GIVEN RECORDS -

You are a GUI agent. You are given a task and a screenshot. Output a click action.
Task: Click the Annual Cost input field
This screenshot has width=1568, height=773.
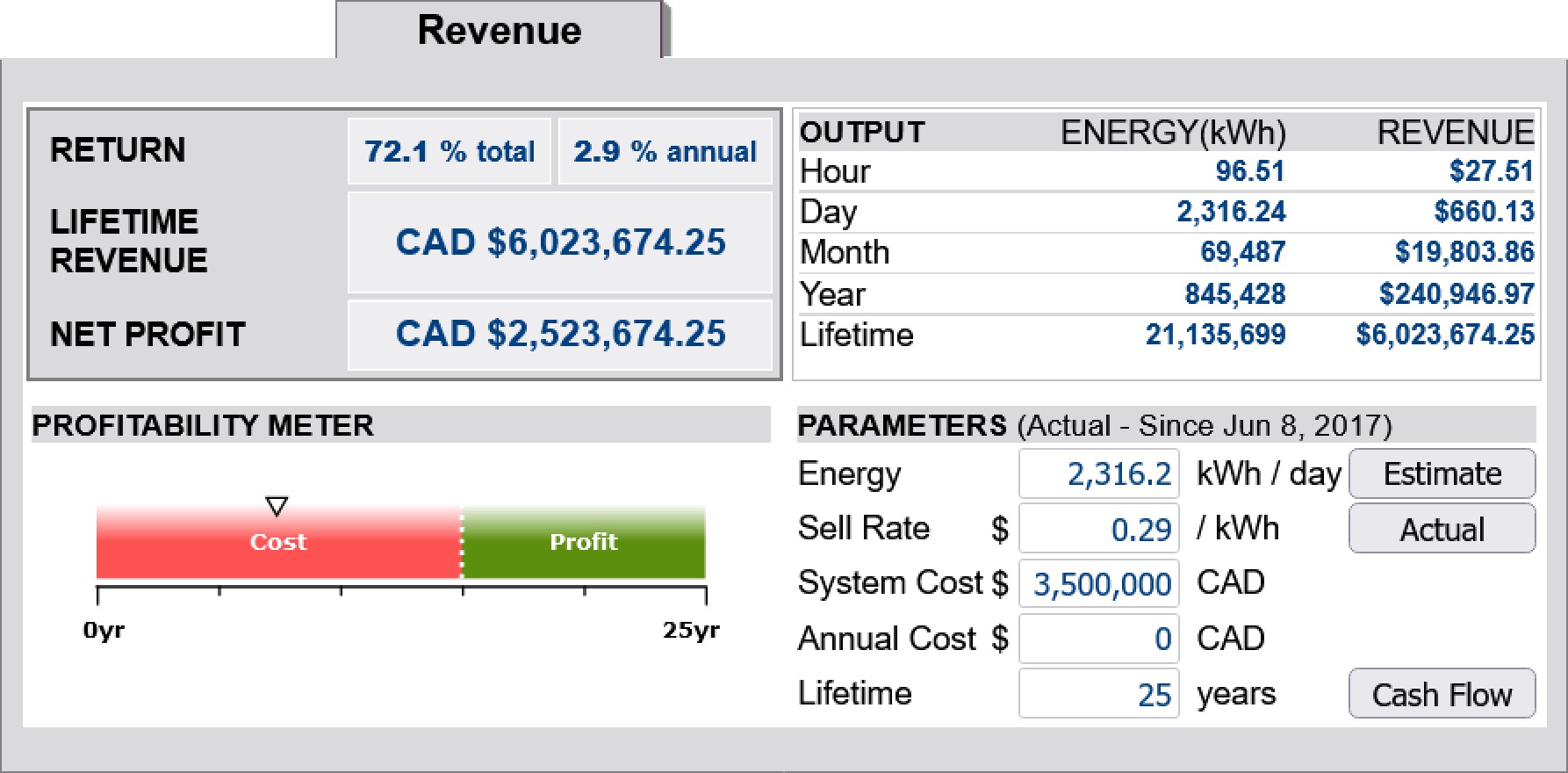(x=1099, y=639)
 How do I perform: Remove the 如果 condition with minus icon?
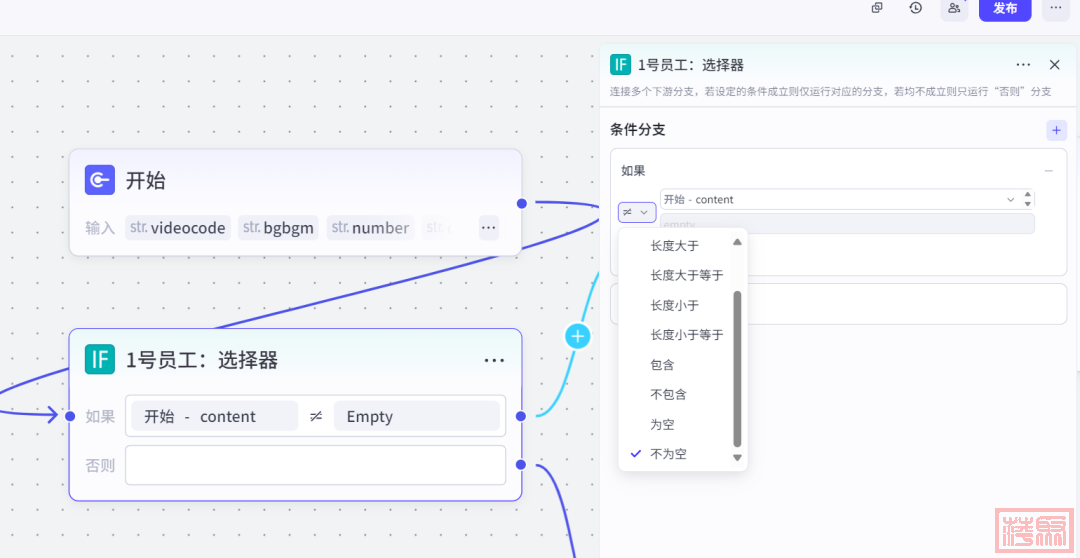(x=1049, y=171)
---
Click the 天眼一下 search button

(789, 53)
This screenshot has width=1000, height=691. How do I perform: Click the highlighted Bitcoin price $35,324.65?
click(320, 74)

REQUEST - Write out again every line between the ones holding "You are a GUI" and "(x=1049, y=171)", inclusive, and increase each answer coordinate by 69. Leave the pictures out.

RESULT OF THIS EXERCISE -
You are a GUI agent. You are given a task and a screenshot. Output a click action.
Task: Click the Annual Cost input field
This screenshot has width=1568, height=773.
(x=1168, y=708)
 How do I perform: Remove the 如果 condition with minus icon?
(x=1118, y=240)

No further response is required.